Одним из важных следствий подобной проективно-конструктивной установки является резкая оппозиция научного и вне-научного мышления. Все те мыслительно-духовные образования, которые не могут быть воспроизведены в деятельности (реальной и идеальной), смысловое содержание которых субъект не может контролировать, в рамках подобной установки должны выводиться за пределы науки. Это относится к религии, мифологии, суждениям обыденного опыта, вообще к значительной части интеллектуально-духовной традиции. При этом речь идет не просто о разделении мышления на научное и вне-научное, а о том, что только первое рассматривается как мышление в строгом смысле слова, только с ним связывается возможность истинного постижения действительности. Основатели науки Нового Времени лично были религиозными людьми. Однако, как я пытался показать, тот тип научного мышления, который они сформировали, предполагает такое отношение к миру, которое принципиально отлично от религиозного отношения. Поэтому неудивительно, что развитие современной науки с необходимостью привело к появлению идеологии сциентизма с его резко негативным отношением ко всем без исключения вне-научным формам мышления, а прогресс тесно связанной с наукой техники — к идеологии технократизма с его культом технического преобразования и контролирования всех природных и социальных феноменов[~Крайний случай сциентизма и технократизма, его своеобразное доведение до логического конца — это идея о возможности преобразования на научной основе физической и психической природы самого человека. Именно эта идея была важной составной частью той идеологии, которая в течение многих десятилетий господствовала в Советском Союзе.~].
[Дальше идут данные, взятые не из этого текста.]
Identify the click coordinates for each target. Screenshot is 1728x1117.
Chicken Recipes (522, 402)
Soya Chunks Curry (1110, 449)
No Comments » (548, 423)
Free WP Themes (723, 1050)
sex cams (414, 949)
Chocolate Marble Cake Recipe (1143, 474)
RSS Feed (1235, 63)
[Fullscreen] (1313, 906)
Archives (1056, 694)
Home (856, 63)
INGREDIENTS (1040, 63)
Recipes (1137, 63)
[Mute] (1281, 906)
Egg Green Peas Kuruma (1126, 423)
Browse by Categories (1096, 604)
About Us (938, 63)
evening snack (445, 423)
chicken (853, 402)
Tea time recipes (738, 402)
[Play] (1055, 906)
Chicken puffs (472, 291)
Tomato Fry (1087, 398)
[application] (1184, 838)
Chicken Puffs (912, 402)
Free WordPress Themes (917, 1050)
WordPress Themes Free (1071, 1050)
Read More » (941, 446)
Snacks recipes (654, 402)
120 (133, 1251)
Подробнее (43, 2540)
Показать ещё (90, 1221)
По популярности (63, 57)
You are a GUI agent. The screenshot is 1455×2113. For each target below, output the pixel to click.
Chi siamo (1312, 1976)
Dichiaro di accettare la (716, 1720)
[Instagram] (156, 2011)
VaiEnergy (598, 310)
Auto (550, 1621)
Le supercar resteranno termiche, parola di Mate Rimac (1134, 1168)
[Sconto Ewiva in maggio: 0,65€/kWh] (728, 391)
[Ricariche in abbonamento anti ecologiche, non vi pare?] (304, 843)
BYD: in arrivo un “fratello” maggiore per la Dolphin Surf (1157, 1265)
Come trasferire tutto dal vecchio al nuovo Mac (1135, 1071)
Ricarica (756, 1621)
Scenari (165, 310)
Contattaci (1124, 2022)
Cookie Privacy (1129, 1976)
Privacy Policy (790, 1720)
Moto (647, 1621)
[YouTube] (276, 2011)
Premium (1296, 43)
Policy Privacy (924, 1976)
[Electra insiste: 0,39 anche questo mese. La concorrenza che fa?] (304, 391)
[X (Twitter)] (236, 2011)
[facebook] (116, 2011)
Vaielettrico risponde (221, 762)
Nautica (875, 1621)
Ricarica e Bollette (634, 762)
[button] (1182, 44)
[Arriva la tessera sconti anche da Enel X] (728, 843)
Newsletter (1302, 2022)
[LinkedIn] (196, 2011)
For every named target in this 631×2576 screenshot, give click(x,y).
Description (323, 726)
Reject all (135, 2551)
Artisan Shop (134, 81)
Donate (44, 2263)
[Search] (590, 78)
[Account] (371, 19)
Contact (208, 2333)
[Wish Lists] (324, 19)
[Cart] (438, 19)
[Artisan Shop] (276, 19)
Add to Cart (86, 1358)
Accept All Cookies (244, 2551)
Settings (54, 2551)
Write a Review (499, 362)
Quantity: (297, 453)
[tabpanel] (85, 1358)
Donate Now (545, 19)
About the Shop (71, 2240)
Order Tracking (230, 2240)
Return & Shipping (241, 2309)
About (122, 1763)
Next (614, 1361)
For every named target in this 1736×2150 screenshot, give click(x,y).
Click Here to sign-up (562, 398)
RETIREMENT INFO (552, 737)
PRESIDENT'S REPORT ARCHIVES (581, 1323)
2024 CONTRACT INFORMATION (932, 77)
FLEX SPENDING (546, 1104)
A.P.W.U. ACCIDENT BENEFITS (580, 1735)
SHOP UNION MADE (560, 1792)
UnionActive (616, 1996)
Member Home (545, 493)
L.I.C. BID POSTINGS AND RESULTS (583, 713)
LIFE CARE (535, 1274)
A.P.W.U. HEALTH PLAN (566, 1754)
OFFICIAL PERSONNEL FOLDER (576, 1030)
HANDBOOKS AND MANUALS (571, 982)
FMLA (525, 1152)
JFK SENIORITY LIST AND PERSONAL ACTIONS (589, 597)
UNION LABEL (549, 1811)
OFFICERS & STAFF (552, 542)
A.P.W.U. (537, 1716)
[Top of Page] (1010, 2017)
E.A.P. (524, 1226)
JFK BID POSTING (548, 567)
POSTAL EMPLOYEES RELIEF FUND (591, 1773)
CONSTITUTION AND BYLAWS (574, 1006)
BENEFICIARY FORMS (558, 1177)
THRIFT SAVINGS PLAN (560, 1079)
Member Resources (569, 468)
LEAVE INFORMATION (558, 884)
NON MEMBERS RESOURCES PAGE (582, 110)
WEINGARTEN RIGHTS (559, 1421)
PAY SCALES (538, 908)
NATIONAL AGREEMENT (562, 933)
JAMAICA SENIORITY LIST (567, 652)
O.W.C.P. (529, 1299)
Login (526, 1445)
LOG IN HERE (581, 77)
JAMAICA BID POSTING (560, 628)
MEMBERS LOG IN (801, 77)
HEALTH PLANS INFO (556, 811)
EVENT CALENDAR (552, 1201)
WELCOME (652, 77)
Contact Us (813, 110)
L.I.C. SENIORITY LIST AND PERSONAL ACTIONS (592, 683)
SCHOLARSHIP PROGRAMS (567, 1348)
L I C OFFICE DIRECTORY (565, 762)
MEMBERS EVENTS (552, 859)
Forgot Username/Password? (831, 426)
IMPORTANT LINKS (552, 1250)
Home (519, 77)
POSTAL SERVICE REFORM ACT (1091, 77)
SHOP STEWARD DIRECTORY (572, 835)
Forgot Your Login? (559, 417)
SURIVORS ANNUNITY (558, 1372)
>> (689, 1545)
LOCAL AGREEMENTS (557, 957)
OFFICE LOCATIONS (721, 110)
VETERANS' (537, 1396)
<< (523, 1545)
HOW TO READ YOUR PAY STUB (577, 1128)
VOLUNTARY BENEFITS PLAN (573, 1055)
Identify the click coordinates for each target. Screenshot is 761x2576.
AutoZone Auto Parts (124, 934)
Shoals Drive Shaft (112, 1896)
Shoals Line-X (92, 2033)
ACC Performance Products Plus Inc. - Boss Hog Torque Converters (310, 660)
Я хотел бы специально обратить внимание на то, что в рамках данного типа научности особенно резко противопоставляется научное и обыденное знание. Основные представления аристотелевской физики не столь уж далеки от обычного здравого смысла. Развиваемые в ней идеи о том, что движение каждой вещи должно завершаться в соответствующем «естественном» месте, что тело движется лишь постольку, поскольку на него действует извне приложенная сила и др. по сути дела являются простыми обобщениями повседневного эмпирического опыта. Научное мышление в этом случае выступает как продолжение и развитие мышления вне-научного. Совсем другое дело в науке Нового Времени. Здесь научное и обыденное резко противопоставляется. Действительное движение Солнца совсем не таково, каким оно представляется. В законах классической механики (а она выступает в это время как парадигма научности вообще) формулируются такие характеристики движущихся тел, которые противоречат тому, что наблюдается в опыте. Наука основывается на эксперименте, а в последнем создаются искусственные условия, в которых обычный человек никогда не может действовать. Развитие научного мышления в рамках данного его понимания означает резкий разрыв с традицией здравого смысла, недоверие ко всему непосредственно, естественно данному.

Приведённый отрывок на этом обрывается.